++++ Data for this exercise ++++
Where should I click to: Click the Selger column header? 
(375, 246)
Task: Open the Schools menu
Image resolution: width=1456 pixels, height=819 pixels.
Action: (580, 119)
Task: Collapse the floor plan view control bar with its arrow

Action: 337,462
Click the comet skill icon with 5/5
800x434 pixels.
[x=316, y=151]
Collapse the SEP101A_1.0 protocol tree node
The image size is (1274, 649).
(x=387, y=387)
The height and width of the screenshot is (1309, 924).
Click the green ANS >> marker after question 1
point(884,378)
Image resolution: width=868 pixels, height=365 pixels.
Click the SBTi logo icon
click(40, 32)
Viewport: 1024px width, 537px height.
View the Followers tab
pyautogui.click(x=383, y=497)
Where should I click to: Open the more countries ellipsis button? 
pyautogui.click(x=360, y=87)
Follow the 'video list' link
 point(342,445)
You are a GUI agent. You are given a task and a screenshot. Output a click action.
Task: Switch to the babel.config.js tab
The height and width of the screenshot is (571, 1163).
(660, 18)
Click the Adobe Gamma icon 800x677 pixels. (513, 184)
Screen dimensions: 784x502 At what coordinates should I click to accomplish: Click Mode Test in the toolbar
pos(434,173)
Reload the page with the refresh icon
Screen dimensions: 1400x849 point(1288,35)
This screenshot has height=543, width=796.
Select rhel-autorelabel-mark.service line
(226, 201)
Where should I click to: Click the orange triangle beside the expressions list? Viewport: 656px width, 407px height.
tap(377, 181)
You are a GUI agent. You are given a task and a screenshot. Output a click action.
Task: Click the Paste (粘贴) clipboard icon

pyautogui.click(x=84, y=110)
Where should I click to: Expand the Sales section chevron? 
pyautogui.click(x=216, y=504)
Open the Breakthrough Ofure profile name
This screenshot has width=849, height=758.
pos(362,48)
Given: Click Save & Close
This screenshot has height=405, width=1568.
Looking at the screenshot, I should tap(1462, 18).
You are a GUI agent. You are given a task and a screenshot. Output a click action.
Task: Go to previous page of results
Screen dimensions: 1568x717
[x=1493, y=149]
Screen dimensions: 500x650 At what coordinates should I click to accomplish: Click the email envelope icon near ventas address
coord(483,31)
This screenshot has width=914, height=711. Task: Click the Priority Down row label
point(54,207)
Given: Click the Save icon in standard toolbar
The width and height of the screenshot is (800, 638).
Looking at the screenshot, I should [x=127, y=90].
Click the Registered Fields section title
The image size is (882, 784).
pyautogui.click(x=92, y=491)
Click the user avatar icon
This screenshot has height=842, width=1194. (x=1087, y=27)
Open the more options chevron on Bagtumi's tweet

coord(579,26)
++++
In this exercise, give every record above again exactly.

Where should I click to: Click the Selger column header? 
(375, 246)
Task: Open the Schools menu
Image resolution: width=1456 pixels, height=819 pixels.
Action: (580, 119)
Task: Collapse the floor plan view control bar with its arrow

Action: 337,462
Click the comet skill icon with 5/5
800x434 pixels.
[x=316, y=151]
Collapse the SEP101A_1.0 protocol tree node
The image size is (1274, 649).
(x=387, y=387)
The height and width of the screenshot is (1309, 924).
Click the green ANS >> marker after question 1
point(884,378)
Image resolution: width=868 pixels, height=365 pixels.
Click the SBTi logo icon
click(40, 32)
Viewport: 1024px width, 537px height.
View the Followers tab
pyautogui.click(x=383, y=497)
Where should I click to: Open the more countries ellipsis button? 
pyautogui.click(x=360, y=87)
Follow the 'video list' link
 point(342,445)
You are a GUI agent. You are given a task and a screenshot. Output a click action.
Task: Switch to the babel.config.js tab
The height and width of the screenshot is (571, 1163).
(660, 18)
Click the Adobe Gamma icon 800x677 pixels. (513, 184)
Screen dimensions: 784x502 At what coordinates should I click to accomplish: Click Mode Test in the toolbar
pos(434,173)
Reload the page with the refresh icon
Screen dimensions: 1400x849 point(1288,35)
This screenshot has height=543, width=796.
Select rhel-autorelabel-mark.service line
(226, 201)
Where should I click to: Click the orange triangle beside the expressions list? Viewport: 656px width, 407px height.
tap(377, 181)
You are a GUI agent. You are given a task and a screenshot. Output a click action.
Task: Click the Paste (粘贴) clipboard icon

pyautogui.click(x=84, y=110)
Where should I click to: Expand the Sales section chevron? 
pyautogui.click(x=216, y=504)
Open the Breakthrough Ofure profile name
This screenshot has width=849, height=758.
pos(362,48)
Given: Click Save & Close
This screenshot has height=405, width=1568.
Looking at the screenshot, I should tap(1462, 18).
You are a GUI agent. You are given a task and a screenshot. Output a click action.
Task: Go to previous page of results
Screen dimensions: 1568x717
[x=1493, y=149]
Screen dimensions: 500x650 At what coordinates should I click to accomplish: Click the email envelope icon near ventas address
coord(483,31)
This screenshot has width=914, height=711. Task: Click the Priority Down row label
point(54,207)
Given: Click the Save icon in standard toolbar
The width and height of the screenshot is (800, 638).
Looking at the screenshot, I should [x=127, y=90].
Click the Registered Fields section title
The image size is (882, 784).
pyautogui.click(x=92, y=491)
Click the user avatar icon
This screenshot has height=842, width=1194. (x=1087, y=27)
Open the more options chevron on Bagtumi's tweet

coord(579,26)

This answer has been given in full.